Most analysts believe bitterness is so deep between the pro- and anti-Thaksin camps that a trouble-free outcome is unlikely.
What to watch:
-- The UDD. It has promised to respect the election result, if it is fair, but could react against any perception of foul play or interference in the poll or formation of a government. Protests could ensue, with troops redeployed, risking clashes and the collapse of whatever government takes office.
-- Election Commission. Allegations of vote-buying and irregularities could be rife. Disqualifications might be higher than normal, increasing the probability of disputes.
-- Formation of a government. A coalition is expected, but if the party with most votes cannot form an alliance, the second-placed party gets a chance to lead a government. The UDD has indicated it would not accept this outcome should Puea Thai find itself back on the opposition benches.
-- The PAD. The ultra-nationalist group not want Thaksin's allies back in office and rejects talk of an amnesty for him.

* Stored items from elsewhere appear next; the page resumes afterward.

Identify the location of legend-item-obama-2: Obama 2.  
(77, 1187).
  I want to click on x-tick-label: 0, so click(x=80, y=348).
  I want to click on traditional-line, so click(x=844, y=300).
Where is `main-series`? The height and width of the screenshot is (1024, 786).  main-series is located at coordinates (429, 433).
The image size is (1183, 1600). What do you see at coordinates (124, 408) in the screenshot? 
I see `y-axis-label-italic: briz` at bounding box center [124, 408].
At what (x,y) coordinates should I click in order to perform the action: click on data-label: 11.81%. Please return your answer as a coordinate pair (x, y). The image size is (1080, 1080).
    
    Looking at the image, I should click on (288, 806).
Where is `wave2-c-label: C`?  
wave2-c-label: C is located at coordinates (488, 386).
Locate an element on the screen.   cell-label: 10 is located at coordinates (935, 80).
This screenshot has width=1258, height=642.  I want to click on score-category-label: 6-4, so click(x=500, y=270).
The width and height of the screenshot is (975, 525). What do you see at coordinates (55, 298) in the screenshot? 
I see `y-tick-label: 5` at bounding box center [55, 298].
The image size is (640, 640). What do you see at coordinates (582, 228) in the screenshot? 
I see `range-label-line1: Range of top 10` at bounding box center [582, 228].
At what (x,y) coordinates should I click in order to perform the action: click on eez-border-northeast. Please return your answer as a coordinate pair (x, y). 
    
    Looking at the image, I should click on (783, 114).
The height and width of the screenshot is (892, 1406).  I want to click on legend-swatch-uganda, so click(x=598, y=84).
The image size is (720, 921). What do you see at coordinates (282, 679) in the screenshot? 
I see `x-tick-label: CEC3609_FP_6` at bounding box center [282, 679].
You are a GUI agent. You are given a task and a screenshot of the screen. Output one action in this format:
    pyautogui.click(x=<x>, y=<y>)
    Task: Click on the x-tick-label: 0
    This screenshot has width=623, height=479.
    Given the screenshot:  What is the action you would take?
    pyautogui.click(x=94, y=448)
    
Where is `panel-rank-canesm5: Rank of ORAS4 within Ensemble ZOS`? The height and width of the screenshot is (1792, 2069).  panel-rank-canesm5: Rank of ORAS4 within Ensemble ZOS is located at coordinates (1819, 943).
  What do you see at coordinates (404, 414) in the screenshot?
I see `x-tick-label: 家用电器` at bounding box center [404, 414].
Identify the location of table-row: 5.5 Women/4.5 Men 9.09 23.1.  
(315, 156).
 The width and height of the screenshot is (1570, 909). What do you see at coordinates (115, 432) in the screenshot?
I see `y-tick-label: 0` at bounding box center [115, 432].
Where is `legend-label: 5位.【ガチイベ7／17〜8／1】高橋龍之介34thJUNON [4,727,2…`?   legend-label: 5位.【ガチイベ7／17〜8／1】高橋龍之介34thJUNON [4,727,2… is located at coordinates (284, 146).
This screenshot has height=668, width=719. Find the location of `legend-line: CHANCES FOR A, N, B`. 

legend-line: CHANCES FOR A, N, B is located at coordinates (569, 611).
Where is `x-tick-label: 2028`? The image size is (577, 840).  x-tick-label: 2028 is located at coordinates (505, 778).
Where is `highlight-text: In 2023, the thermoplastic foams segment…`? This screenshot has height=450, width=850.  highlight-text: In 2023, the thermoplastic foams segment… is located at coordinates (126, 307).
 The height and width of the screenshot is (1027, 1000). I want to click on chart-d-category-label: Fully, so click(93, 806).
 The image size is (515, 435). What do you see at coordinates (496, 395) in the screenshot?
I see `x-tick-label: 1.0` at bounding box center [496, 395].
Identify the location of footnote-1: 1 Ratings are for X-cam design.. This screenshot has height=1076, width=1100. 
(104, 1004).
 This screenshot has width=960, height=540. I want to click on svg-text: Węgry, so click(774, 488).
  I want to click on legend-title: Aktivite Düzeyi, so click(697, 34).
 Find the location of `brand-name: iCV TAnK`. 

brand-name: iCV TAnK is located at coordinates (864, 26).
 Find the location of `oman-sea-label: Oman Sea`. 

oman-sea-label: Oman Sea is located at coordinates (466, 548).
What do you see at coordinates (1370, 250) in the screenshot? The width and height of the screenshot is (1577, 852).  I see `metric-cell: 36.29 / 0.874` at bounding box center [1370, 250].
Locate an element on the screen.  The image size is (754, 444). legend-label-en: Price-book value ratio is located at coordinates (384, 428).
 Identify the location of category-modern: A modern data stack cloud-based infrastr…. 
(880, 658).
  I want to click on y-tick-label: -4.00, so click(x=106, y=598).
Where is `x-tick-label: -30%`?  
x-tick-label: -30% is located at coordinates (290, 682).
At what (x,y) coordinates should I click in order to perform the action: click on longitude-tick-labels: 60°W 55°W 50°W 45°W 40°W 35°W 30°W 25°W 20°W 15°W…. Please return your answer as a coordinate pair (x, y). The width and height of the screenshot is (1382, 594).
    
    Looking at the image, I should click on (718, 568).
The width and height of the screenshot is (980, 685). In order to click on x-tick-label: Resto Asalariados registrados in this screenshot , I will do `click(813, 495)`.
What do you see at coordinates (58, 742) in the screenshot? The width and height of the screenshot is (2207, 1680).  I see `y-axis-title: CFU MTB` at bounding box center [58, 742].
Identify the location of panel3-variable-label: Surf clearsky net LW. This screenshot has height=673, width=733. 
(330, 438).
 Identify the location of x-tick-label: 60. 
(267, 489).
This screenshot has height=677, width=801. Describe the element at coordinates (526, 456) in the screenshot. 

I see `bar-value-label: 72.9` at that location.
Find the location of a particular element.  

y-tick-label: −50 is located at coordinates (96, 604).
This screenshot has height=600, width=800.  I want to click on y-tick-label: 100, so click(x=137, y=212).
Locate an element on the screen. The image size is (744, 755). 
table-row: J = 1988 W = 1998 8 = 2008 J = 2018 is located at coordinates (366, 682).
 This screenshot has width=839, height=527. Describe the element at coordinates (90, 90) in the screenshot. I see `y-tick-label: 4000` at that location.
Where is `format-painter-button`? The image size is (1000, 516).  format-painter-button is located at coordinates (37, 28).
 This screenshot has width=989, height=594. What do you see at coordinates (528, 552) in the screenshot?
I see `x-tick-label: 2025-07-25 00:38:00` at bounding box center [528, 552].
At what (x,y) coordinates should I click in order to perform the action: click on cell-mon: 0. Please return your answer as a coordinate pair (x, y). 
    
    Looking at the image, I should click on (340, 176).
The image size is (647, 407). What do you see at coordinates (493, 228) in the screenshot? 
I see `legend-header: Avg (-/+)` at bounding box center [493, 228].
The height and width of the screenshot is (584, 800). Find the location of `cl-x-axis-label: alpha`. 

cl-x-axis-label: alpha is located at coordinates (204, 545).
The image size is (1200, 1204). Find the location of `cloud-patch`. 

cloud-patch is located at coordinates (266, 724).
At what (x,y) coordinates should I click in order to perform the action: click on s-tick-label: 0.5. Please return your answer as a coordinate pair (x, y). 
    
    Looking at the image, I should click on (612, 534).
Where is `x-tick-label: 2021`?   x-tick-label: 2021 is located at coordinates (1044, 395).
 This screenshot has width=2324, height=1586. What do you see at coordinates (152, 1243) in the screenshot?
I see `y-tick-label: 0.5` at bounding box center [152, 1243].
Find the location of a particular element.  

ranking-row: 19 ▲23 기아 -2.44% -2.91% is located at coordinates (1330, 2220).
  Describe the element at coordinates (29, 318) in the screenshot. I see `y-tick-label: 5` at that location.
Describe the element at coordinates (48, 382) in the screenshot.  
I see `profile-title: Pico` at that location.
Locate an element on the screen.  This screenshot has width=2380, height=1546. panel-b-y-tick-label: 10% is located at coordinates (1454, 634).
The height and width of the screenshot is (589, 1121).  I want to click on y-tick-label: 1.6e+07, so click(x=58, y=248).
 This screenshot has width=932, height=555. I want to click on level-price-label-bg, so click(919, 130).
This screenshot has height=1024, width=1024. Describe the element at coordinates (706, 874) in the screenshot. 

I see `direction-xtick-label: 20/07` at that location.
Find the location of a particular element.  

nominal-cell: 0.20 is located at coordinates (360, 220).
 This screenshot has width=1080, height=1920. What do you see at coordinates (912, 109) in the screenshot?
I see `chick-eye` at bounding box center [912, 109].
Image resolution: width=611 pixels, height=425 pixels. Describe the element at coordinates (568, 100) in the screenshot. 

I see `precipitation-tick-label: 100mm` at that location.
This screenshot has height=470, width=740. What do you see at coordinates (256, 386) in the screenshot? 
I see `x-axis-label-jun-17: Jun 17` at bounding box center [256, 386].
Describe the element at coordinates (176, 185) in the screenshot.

They might step up their campaign to thwart Puea Thai.
-- Legal challenges. The PAD wants Puea Thai dissolved and a group linked to the movement has filed a complaint with a state investigative body accusing Yingluck of perjury during an assets concealment case involving Thaksin. More challenges could be launched, which, if accepted by a court, could topple another government and a trigger a new round of confrontation.
-- The deeply politicized military has a long record of staging coups or "silent coups" to remove or preserve governments but military intervention would risk another UDD backlash. Army chief Prayuth Chan-ocha insists the military will not interfere, but his comments suggest otherwise. He has urged the public to choose "good people" to prevent a repeat of previous elections. This was seen as a move to discredit Puea Thai, whose predecessors have won every election since 2001.
-- Tension would likely rise between the military and the government if Puea Thai takes office. The military leadership will not want the government interfering with military appointments or the annual defense budget, which has nearly doubled to 154 billion baht ($5 billion) since the putsch.
THE KING'S HEALTH
A key question in Thailand's political conflict is what role the constitutional monarchy should have in running the country.
The 83-year-old King Bhumibol Adulyadej's influence as a unifying figure and moral arbiter is accepted by most Thais, but his heir, 58-year-old Crown Prince Maha Vajiralongkorn, has yet to command the same popular support.
King Bhumibol has been in hospital since September 2009. He made several public appearances in June and he appears to be in better health than when he was admitted. However, his condition has focused attention on what will happen when his reign ends.
If the crown passes to Vajiralongkorn while political divisions remain, opposing factions may intensify their struggle.
What to watch:
-- Public appearances by the monarch and statements from the palace on the king's health.
-- Public criticism of the palace's privy council of royal advisers.